## Data entries
════

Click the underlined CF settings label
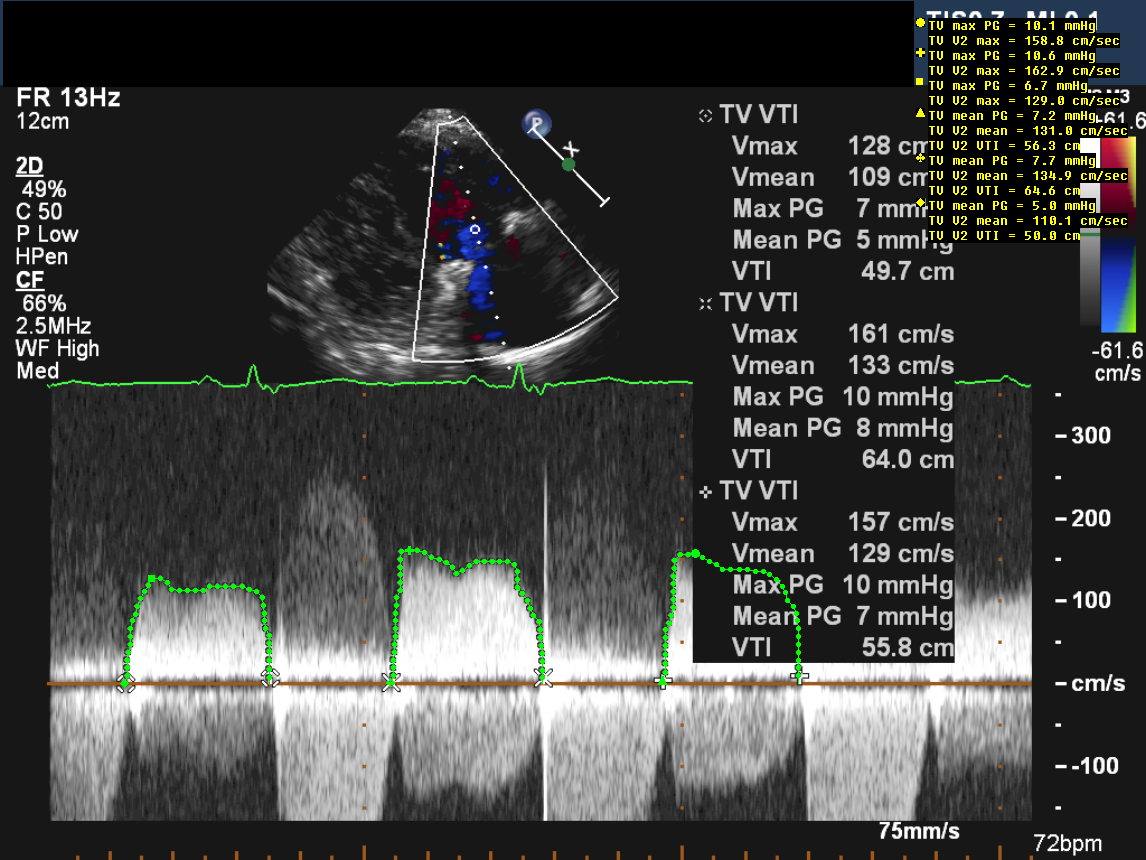Image resolution: width=1146 pixels, height=860 pixels. (29, 281)
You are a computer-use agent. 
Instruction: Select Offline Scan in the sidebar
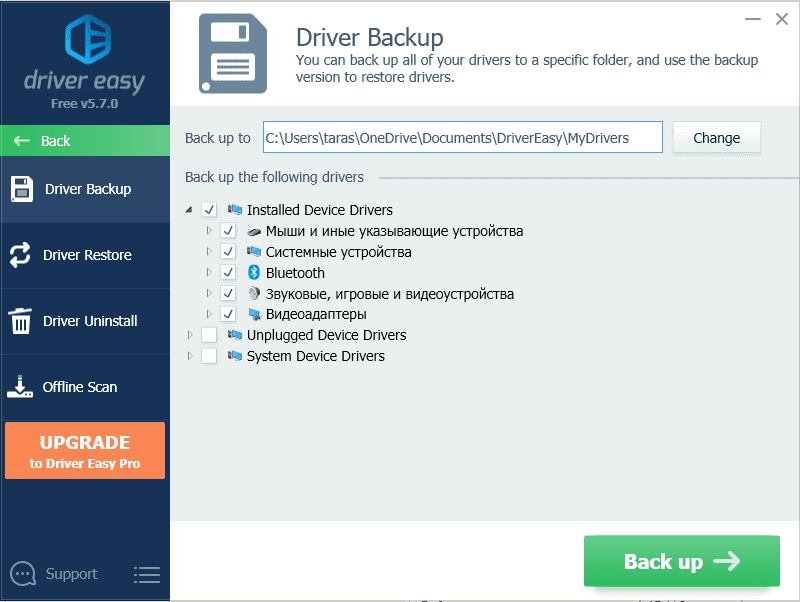(79, 387)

════

## WORK REQUEST
Give the entries above again in full and exactly, but not the pictures.

## WRITTEN SOLUTION
Click the underlined CF settings label
Image resolution: width=1146 pixels, height=860 pixels. (29, 281)
You are a computer-use agent. 
Instruction: Select Offline Scan in the sidebar
(79, 387)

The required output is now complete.